Text shown
Skip to content

Conversation

@ming1
Copy link
Collaborator

@ming1 ming1 commented Sep 9, 2025

  • support to handle multiple queues/device from single thread context,
    add examples/multi.rs to show the usage, both io and control use async/.await way

  • add MultiQueueManager for simplifying target implementation

  • unify ctrl async vs. non-async

  • refactor, cleanup

ming1 added 30 commits September 7, 2025 01:13
Implement Phase 2 of io.rs cleanup by consolidating documentation
to reduce redundancy and improve maintainability.

Changes:
- Add comprehensive module-level documentation with complete examples
  for ring initialization (basic/advanced) and unified buffer APIs
- Simplify individual method documentation by removing redundant
  examples and referencing module-level docs instead:
  * ublk_init_task_ring(): Remove 48 lines of duplicate examples
  * submit_io_cmd_unified(): Remove verbose usage examples
  * submit_fetch_commands_unified(): Remove redundant buffer examples
  * complete_io_cmd_unified(): Streamline validation/performance docs
- Clean up outdated comments:
  * Remove historical "Previously had separate TASK_URING" comment
  * Remove outdated "todo: apply io_uring flags" comment

Benefits:
- Single source of truth for documentation examples
- Better discoverability with comprehensive module-level docs
- Reduced maintenance burden from duplicate examples
- Improved readability with focused method documentation
- All functionality preserved with better organization

The documentation now follows Rust best practices with comprehensive
module docs and concise method docs that reference the examples.

Signed-off-by: Ming Lei <tom.leiming@gmail.com>
Update the module-level documentation example for traditional buffer
operations to use IoBuf instead of raw arrays, which is more consistent
with the library's established patterns and best practices.

Changes:
- Replace raw array `[0u8; 4096]` with `IoBuf::<u8>::new(4096)`
- Use `BufDesc::from_io_buf()` helper method for proper conversion
- Add missing `use libublk::helpers::IoBuf;` import

This example now demonstrates the recommended approach for traditional
buffer operations and aligns with how IoBuf is used throughout the
codebase and other examples.

Provided data
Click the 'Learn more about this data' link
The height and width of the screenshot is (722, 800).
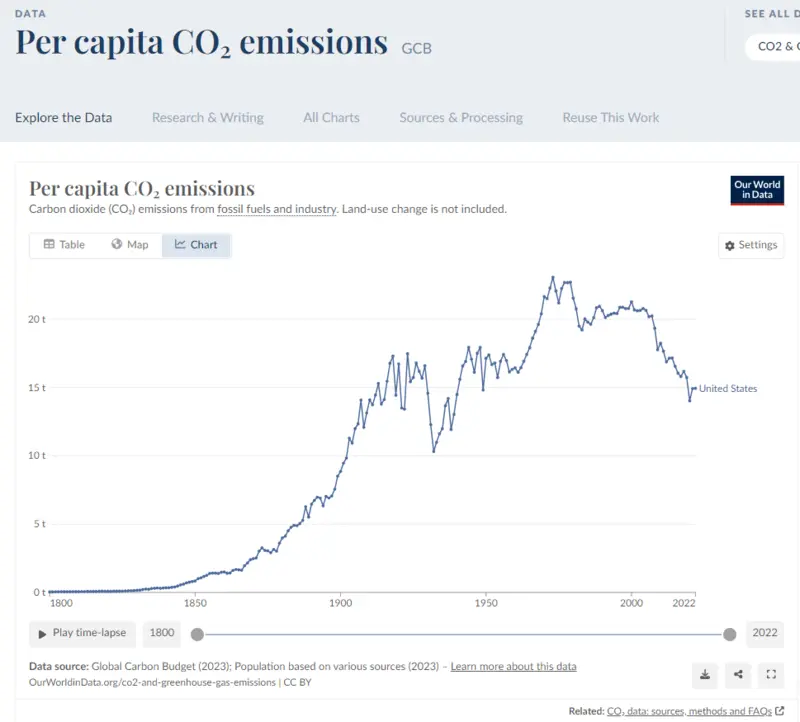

What to do
1 > Reproduce the pull request word for word, starting with "Signed-off-by: Ming Lei" and going on through "and other examples.".
2 > Decide whether each statement agrees with the pull request, answering yes or no and quoting the deciding words: (a) ming1 added 30 commits. (b) The documentation for ublk_init_task_ring() lost 48 lines of duplicate examples. (c) The updated example swaps IoBuf out for a raw array.

Answers below
1 >
Signed-off-by: Ming Lei <tom.leiming@gmail.com>
Update the module-level documentation example for traditional buffer
operations to use IoBuf instead of raw arrays, which is more consistent
with the library's established patterns and best practices.

Changes:
- Replace raw array `[0u8; 4096]` with `IoBuf::<u8>::new(4096)`
- Use `BufDesc::from_io_buf()` helper method for proper conversion
- Add missing `use libublk::helpers::IoBuf;` import

This example now demonstrates the recommended approach for traditional
buffer operations and aligns with how IoBuf is used throughout the
codebase and other examples.

2 >
(a) Yes: "ming1 added 30 commits September 7, 2025 01:13"
(b) Yes: "ublk_init_task_ring(): Remove 48 lines of duplicate examples"
(c) No: "Replace raw array `[0u8; 4096]` with `IoBuf::<u8>::new(4096)`"